Of course, these consider the world to be as smooth as a billiard ball.

Google Earth is a good resource. It shows the elevations for most of the earth. You can add the elevation to the formula.

Plus, if you bring up the Google Earth 'ruler tool', and draw a line between two points, you can save the path you created. Once you save it, the path line will change from yellow to red.

Now right click on the red line and choose "Show Elevation Profile". That will bring up a chart showing all the elevations between two points. It will show if there is a hill in the way that might block any signals.

#### ElroyJetson

##### Member
Line of sight, noise floor, obstacles, and receiver sensitivity.

The Voyager probes, currently beyond the orbit of Pluto, are still sending good data and we're still receiving it, and those satellites were launched with 10 watt transmitters that are currently putting out about 5 watts.

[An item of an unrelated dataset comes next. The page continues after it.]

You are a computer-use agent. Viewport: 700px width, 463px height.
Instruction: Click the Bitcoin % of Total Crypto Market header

Voyager 1 is more than 20 billion kilometers away and is actually in interstellar space now. We still have communications with it. which I think is insanely cool.

#### prcguy

##### Member
All the online calculators are not "line of sight", they are "free space" calculators and are only valid in space away from anything and everything including the earth. The are not accurate for calculating antenna gain/loss and distance for antennas on earth because ground bounce of signals off the earth can and do play havoc with the end result.

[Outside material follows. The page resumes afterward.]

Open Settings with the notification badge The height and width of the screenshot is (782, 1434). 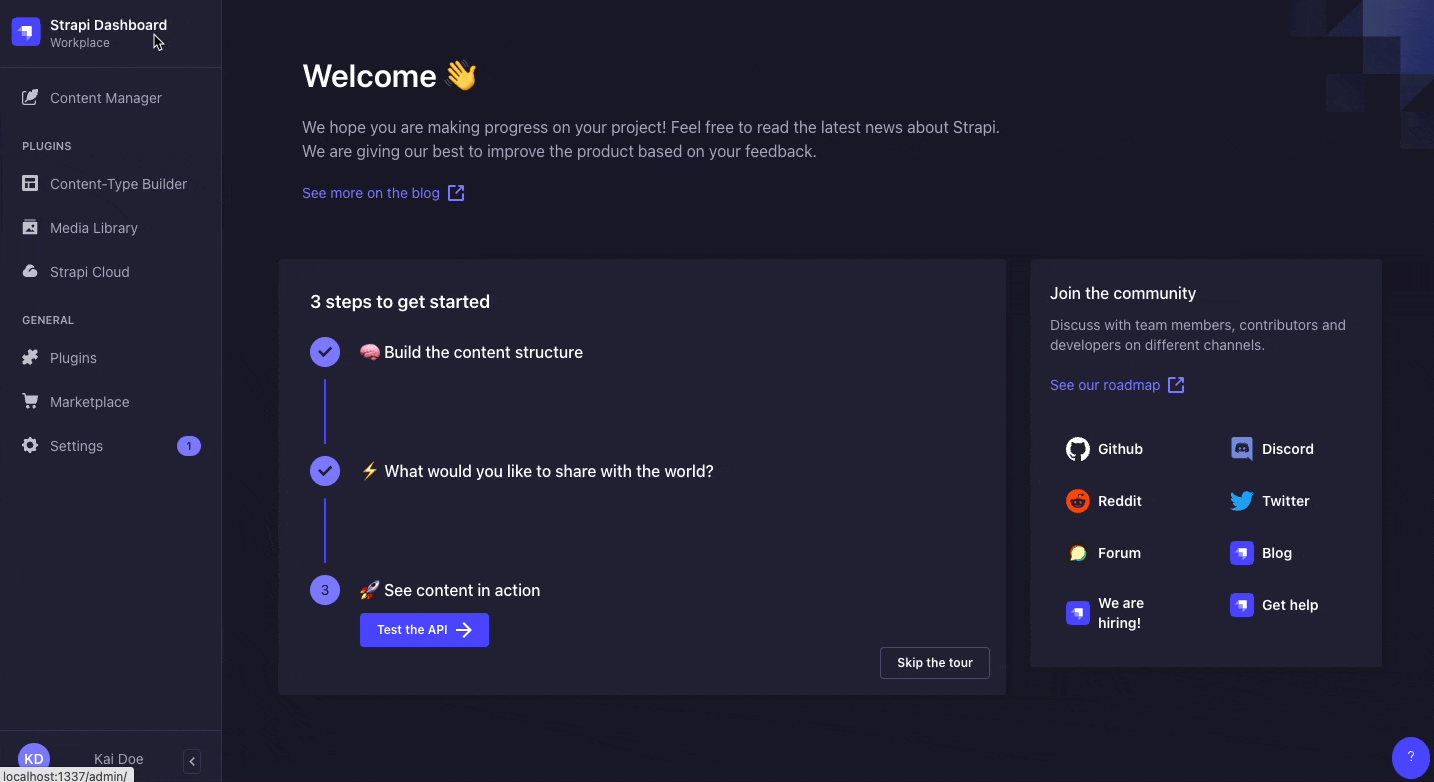77,446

As an example, an online calculator shows a 10mi path at 146MHz with a 3dB gain transmit antenna and 0dB gain receive antenna has a path loss of 96.86dB, which you can then add transmit power, receiver sensitivity and other things to get a system performance level, add curvature of the earth and eventually get distance.

What they don't show is signal ground bounce between the transmit and receive antenna and that it can add up to 6dB of "gain" in the system due to multipath signals arriving in phase or 20dB or more loss in the system due to signals arriving 180deg out of phase.

These ground bounce signals are almost impossible to calculate and must be measured in the field, however they can constantly change due to the surroundings, water content and time of year. So keep this in mind when using any online range calculator, unless your at a specially designed antenna range where ground bounce is designed out of the range.

On one of the early Mars missions one of the NASA so called engineers failed to take this into consideration with the Mars rover antenna and range was significantly reduced from what he had calculated.
prcguy

There are many "line of sight" calculators on the web. Here's one: Line Of Sight Calculator

Of course, these consider the world to be as smooth as a billiard ball.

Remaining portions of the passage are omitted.